[Stored items]
----------
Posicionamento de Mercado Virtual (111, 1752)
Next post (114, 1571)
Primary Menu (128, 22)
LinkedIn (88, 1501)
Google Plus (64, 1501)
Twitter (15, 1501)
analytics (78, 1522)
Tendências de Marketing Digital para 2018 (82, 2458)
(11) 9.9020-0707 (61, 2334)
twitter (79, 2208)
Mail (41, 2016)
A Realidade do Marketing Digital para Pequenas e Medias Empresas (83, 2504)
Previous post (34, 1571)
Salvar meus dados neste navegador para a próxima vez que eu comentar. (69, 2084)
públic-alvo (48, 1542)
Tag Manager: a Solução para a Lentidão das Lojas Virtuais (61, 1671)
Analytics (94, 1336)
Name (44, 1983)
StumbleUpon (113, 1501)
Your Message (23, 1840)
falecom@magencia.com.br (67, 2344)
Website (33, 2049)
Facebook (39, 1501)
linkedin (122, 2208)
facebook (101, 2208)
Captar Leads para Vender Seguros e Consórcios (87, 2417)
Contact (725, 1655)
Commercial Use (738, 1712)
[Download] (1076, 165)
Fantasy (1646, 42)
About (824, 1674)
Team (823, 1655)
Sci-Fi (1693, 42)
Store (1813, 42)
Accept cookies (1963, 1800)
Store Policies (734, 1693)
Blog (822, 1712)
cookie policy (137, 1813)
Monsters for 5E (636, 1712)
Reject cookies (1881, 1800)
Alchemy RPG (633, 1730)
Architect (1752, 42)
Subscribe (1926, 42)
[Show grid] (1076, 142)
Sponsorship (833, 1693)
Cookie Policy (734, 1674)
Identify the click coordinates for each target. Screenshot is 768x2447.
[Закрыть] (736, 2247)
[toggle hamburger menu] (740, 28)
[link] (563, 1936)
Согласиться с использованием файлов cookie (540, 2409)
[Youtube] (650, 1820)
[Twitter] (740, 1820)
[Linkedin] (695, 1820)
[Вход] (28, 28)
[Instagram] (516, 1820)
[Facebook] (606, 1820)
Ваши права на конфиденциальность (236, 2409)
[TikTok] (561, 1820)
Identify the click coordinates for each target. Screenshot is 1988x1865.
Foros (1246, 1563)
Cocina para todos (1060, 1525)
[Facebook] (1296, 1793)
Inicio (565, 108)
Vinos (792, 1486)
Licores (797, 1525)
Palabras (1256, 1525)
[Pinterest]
----------
What to produce: Set down the records again, exactly.

Output for this task:
Posicionamento de Mercado Virtual (111, 1752)
Next post (114, 1571)
Primary Menu (128, 22)
LinkedIn (88, 1501)
Google Plus (64, 1501)
Twitter (15, 1501)
analytics (78, 1522)
Tendências de Marketing Digital para 2018 (82, 2458)
(11) 9.9020-0707 (61, 2334)
twitter (79, 2208)
Mail (41, 2016)
A Realidade do Marketing Digital para Pequenas e Medias Empresas (83, 2504)
Previous post (34, 1571)
Salvar meus dados neste navegador para a próxima vez que eu comentar. (69, 2084)
públic-alvo (48, 1542)
Tag Manager: a Solução para a Lentidão das Lojas Virtuais (61, 1671)
Analytics (94, 1336)
Name (44, 1983)
StumbleUpon (113, 1501)
Your Message (23, 1840)
falecom@magencia.com.br (67, 2344)
Website (33, 2049)
Facebook (39, 1501)
linkedin (122, 2208)
facebook (101, 2208)
Captar Leads para Vender Seguros e Consórcios (87, 2417)
Contact (725, 1655)
Commercial Use (738, 1712)
[Download] (1076, 165)
Fantasy (1646, 42)
About (824, 1674)
Team (823, 1655)
Sci-Fi (1693, 42)
Store (1813, 42)
Accept cookies (1963, 1800)
Store Policies (734, 1693)
Blog (822, 1712)
cookie policy (137, 1813)
Monsters for 5E (636, 1712)
Reject cookies (1881, 1800)
Alchemy RPG (633, 1730)
Architect (1752, 42)
Subscribe (1926, 42)
[Show grid] (1076, 142)
Sponsorship (833, 1693)
Cookie Policy (734, 1674)
Identify the click coordinates for each target. Screenshot is 768x2447.
[Закрыть] (736, 2247)
[toggle hamburger menu] (740, 28)
[link] (563, 1936)
Согласиться с использованием файлов cookie (540, 2409)
[Youtube] (650, 1820)
[Twitter] (740, 1820)
[Linkedin] (695, 1820)
[Вход] (28, 28)
[Instagram] (516, 1820)
[Facebook] (606, 1820)
Ваши права на конфиденциальность (236, 2409)
[TikTok] (561, 1820)
Identify the click coordinates for each target. Screenshot is 1988x1865.
Foros (1246, 1563)
Cocina para todos (1060, 1525)
[Facebook] (1296, 1793)
Inicio (565, 108)
Vinos (792, 1486)
Licores (797, 1525)
Palabras (1256, 1525)
[Pinterest]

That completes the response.